* [EXTRACTED MATERIAL]
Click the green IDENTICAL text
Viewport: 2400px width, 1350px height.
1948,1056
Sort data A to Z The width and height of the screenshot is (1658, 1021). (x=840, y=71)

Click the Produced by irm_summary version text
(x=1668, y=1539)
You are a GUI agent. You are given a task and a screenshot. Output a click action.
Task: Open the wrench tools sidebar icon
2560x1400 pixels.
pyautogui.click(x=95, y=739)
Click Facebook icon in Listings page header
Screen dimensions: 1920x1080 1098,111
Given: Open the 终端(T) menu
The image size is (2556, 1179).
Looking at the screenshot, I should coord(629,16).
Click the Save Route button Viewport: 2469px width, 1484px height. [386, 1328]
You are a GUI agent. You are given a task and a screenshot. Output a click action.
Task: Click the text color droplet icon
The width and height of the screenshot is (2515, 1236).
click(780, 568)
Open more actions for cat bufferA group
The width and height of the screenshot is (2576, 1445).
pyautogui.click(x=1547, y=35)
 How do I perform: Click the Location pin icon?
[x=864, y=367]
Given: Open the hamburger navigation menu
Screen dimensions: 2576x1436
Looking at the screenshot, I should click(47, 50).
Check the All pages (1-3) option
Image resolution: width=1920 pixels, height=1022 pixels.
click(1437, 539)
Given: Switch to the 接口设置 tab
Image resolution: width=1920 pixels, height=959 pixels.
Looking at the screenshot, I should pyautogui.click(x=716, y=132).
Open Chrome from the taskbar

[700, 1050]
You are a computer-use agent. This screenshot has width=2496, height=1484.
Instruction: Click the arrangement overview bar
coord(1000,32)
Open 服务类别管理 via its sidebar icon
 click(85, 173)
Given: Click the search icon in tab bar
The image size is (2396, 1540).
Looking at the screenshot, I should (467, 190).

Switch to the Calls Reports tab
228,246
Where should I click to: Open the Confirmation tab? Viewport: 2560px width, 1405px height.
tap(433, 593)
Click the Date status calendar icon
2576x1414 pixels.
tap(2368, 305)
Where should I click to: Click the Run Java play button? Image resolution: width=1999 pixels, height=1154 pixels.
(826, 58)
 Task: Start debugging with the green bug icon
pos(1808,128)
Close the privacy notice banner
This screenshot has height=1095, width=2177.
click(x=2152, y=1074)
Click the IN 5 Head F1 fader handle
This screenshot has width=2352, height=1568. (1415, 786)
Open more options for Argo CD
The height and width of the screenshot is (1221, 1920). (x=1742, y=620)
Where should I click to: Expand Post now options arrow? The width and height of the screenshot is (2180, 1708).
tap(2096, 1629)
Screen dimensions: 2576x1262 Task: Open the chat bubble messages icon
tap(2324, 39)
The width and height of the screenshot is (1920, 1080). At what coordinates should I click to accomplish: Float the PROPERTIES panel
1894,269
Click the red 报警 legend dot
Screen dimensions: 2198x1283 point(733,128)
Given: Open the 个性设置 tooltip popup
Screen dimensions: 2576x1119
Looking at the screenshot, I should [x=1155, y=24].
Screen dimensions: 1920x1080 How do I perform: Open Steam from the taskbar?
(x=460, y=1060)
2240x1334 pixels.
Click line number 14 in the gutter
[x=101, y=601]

* [EXERCISE] Word for word, return the lines from the one holding "Where should I click to: Open" through the end of the entries above.

* [ANSWER TO THE PROBLEM]
Where should I click to: Open the Confirmation tab? Viewport: 2560px width, 1405px height.
tap(433, 593)
Click the Date status calendar icon
2576x1414 pixels.
tap(2368, 305)
Where should I click to: Click the Run Java play button? Image resolution: width=1999 pixels, height=1154 pixels.
(826, 58)
 Task: Start debugging with the green bug icon
pos(1808,128)
Close the privacy notice banner
This screenshot has height=1095, width=2177.
click(x=2152, y=1074)
Click the IN 5 Head F1 fader handle
This screenshot has width=2352, height=1568. (1415, 786)
Open more options for Argo CD
The height and width of the screenshot is (1221, 1920). (x=1742, y=620)
Where should I click to: Expand Post now options arrow? The width and height of the screenshot is (2180, 1708).
tap(2096, 1629)
Screen dimensions: 2576x1262 Task: Open the chat bubble messages icon
tap(2324, 39)
The width and height of the screenshot is (1920, 1080). At what coordinates should I click to accomplish: Float the PROPERTIES panel
1894,269
Click the red 报警 legend dot
Screen dimensions: 2198x1283 point(733,128)
Given: Open the 个性设置 tooltip popup
Screen dimensions: 2576x1119
Looking at the screenshot, I should [x=1155, y=24].
Screen dimensions: 1920x1080 How do I perform: Open Steam from the taskbar?
(x=460, y=1060)
2240x1334 pixels.
Click line number 14 in the gutter
[x=101, y=601]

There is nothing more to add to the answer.